While surveyors are licensed by each state to protect public health, safety, and welfare, in order to be in business a private practice surveying firm must also turn a profit.
The financial success of a firm does not come easily or naturally. It takes planning and execution.
There are several plans a successful surveyor firm should have. Such plans are essential to both a start-up, as well as an established enterprise. These include a business plan, strategic plan, marketing plan, and a succession/ownership transition plan. Regrettably, many surveyors don’t have them.
In the coming months, I’ll discuss the need for and content of each plan in more detail.
To start, here are two of my favorite “planning” quotes:
“Plan for the future, because that is where you are going to spend the rest of your life.”
—Mark Twain.
“Failing to plan is planning to fail.”
—Benjamin Franklin
These pithy quotes capture the importance of business planning.
The aforementioned plans can be separate and individual, or combined into one document. The former may be preferable as each can be used for different purposes. For example, a business plan is useful as a stand-alone document as it is often required by a bank when applying for a business loan. While business, strategic, and marketing plans should be collaborative efforts, a business owner may wish to keep a succession plan more confidential.
These plans are not etched in stone. They are guides, not hardened rules. They should be periodically reviewed and updated as necessary. They should provide guiding principles to help navigate a firm and prevent lurching from one idea du jour to another on an ad hoc basis.
Throughout my career, I have had the honor of serving as Executive Director of several surveying and engineering related associations. One of my first tasks upon becoming the chief executive of each was to convene a strategic planning session with the organization’s leadership. My facilitation and drafting resulted in the adopted strategic plan of the National Society of Professional Surveyors. Moreover, I’ve also had the privilege of serving as an outside consultant and facilitator to numerous firms. My knowledge of the profession, combined with my independence of any single firm, has permitted me to provide informed, yet objective, assistance to my clients with their planning efforts.

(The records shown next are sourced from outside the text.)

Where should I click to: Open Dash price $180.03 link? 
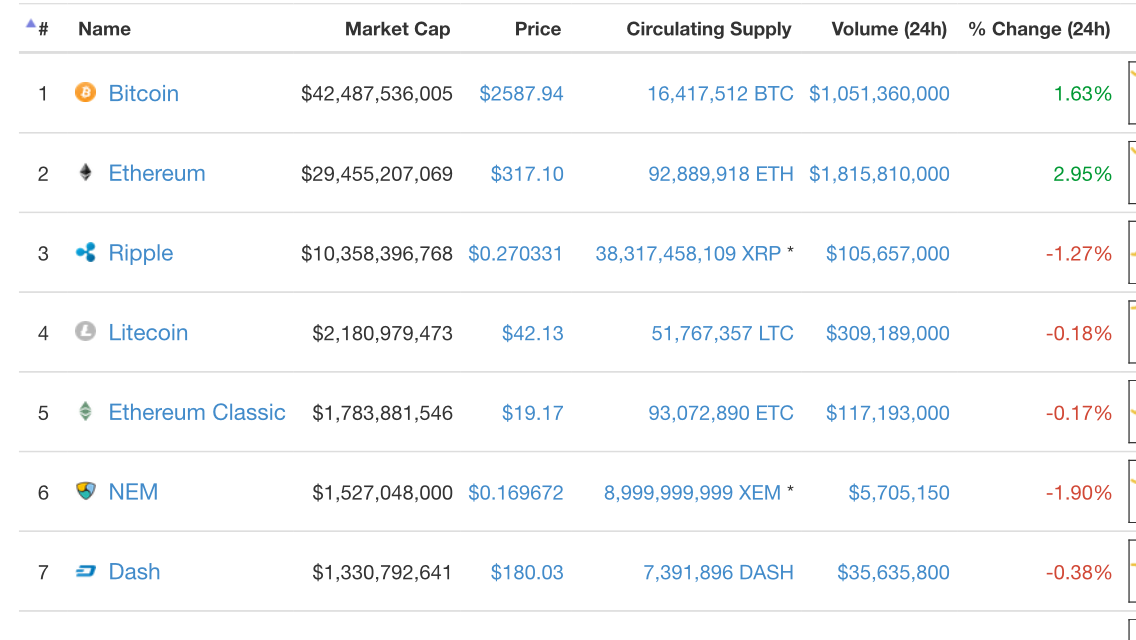point(527,573)
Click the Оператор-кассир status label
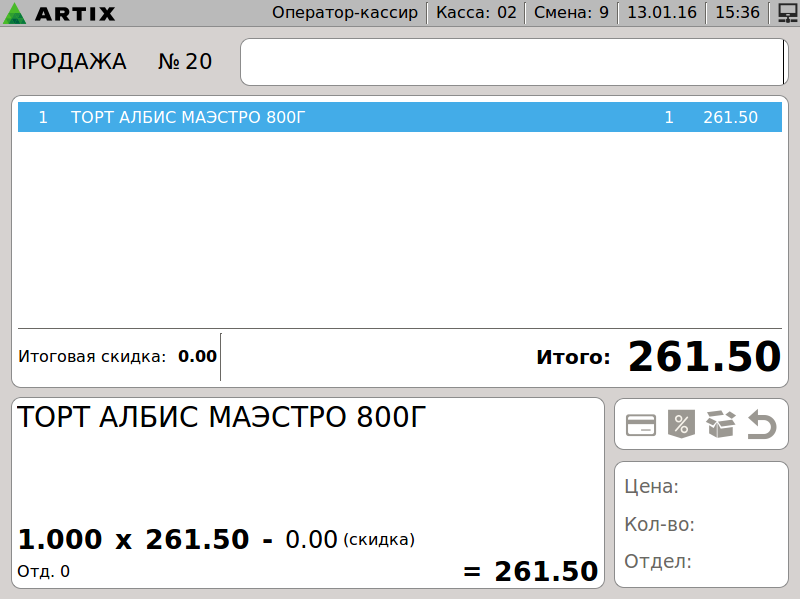Screen dimensions: 800x599 click(x=345, y=13)
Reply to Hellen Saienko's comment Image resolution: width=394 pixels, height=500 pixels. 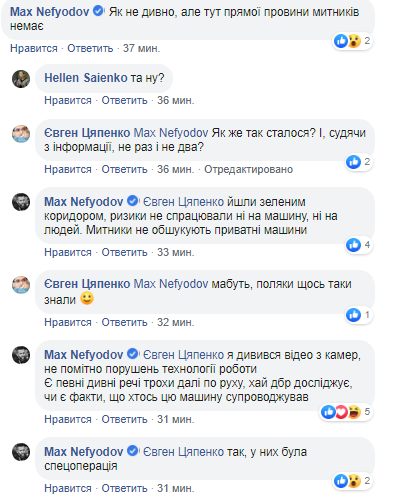point(124,100)
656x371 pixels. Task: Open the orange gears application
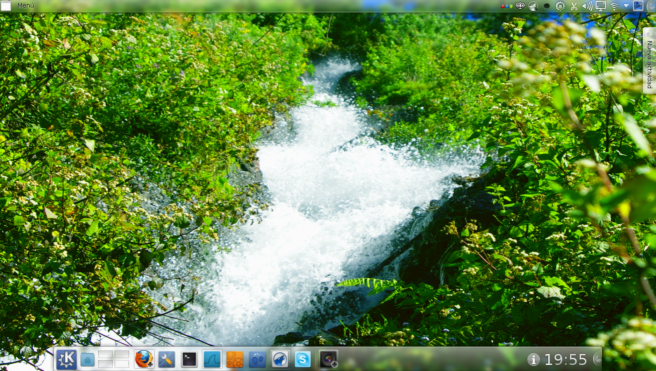234,359
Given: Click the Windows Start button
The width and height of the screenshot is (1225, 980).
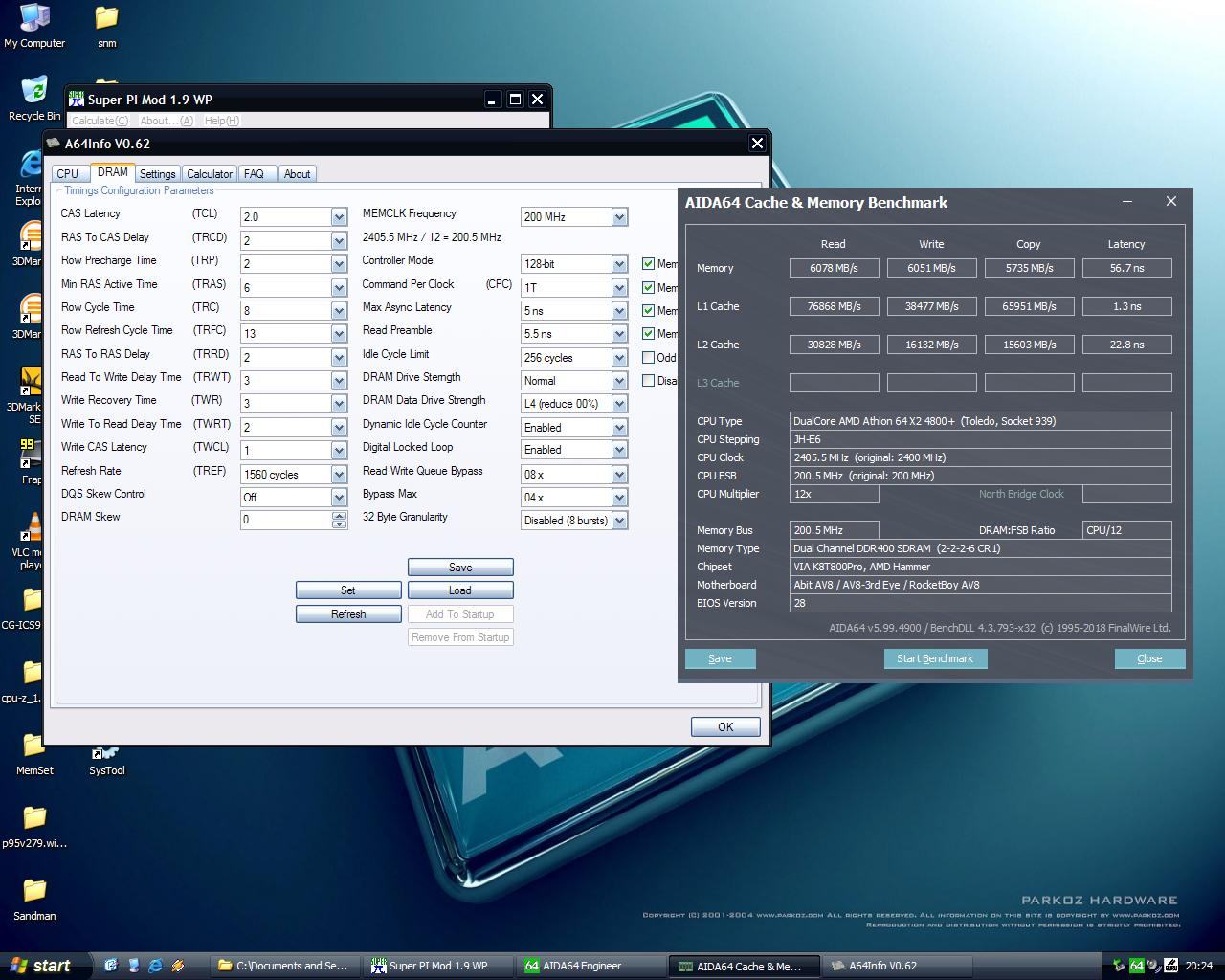Looking at the screenshot, I should [40, 966].
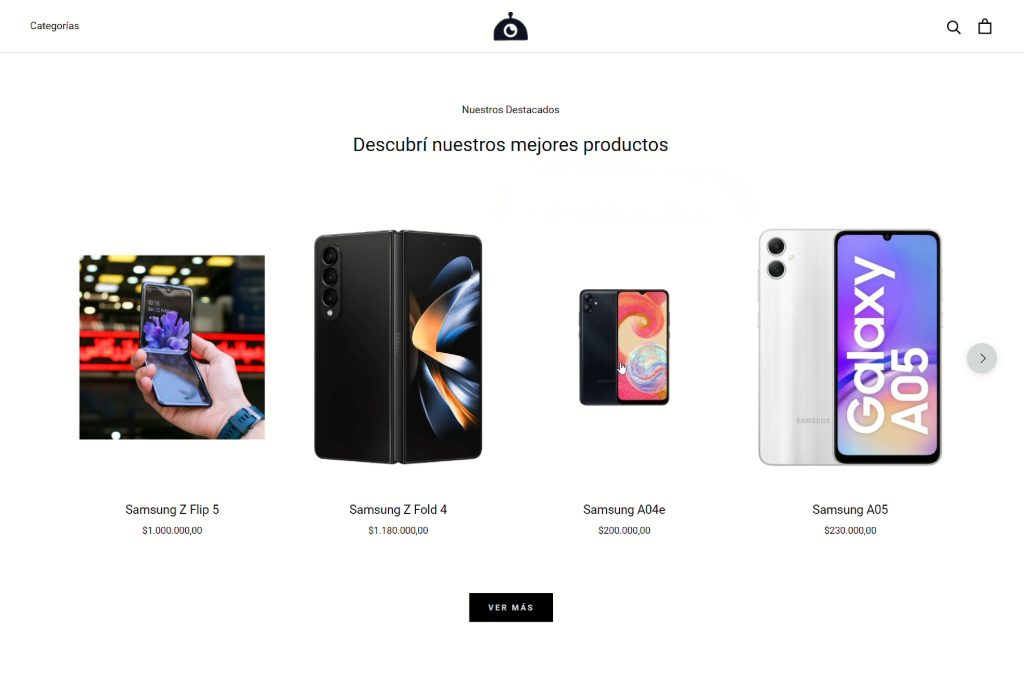
Task: Open the Samsung Z Fold 4 product image
Action: (x=398, y=347)
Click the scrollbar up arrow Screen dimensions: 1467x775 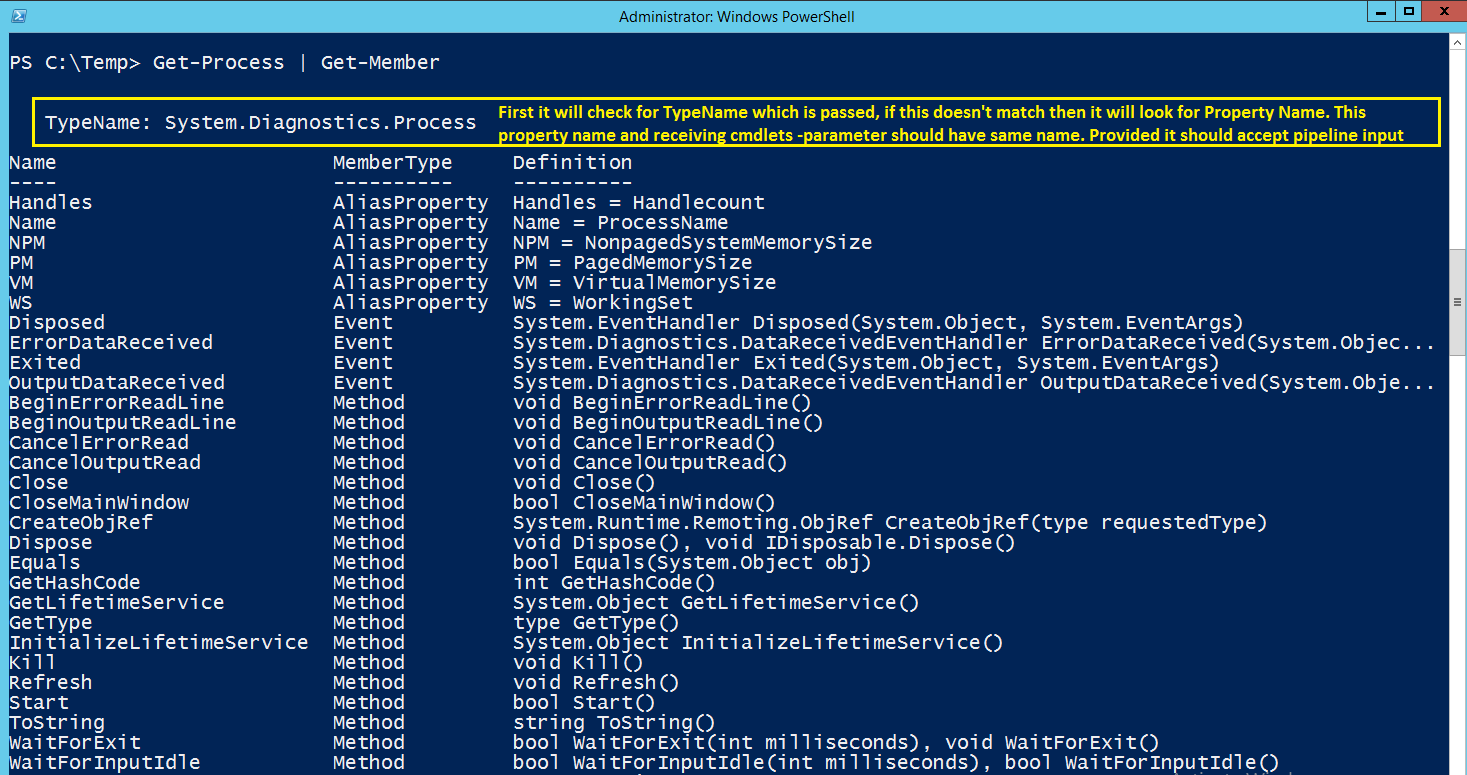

Some planning charettes involve all members of a firm, or at least selected key staff. Rather than being expensive and time consuming, an outside facilitator can help a firm stay focused and complete the process efficiently.
Planning should come easily to surveyors. After all, a survey is a plan. The survey you provide is used by your client to plan future activities, be it design and construction, resources development, environmental protection, sale of real property, or many other applications and activities. The elements of business planning are as important to a surveying firm as a survey is to your clients.
A discussion of these planning elements will be presented in this column in the upcoming editions of The American Surveyor.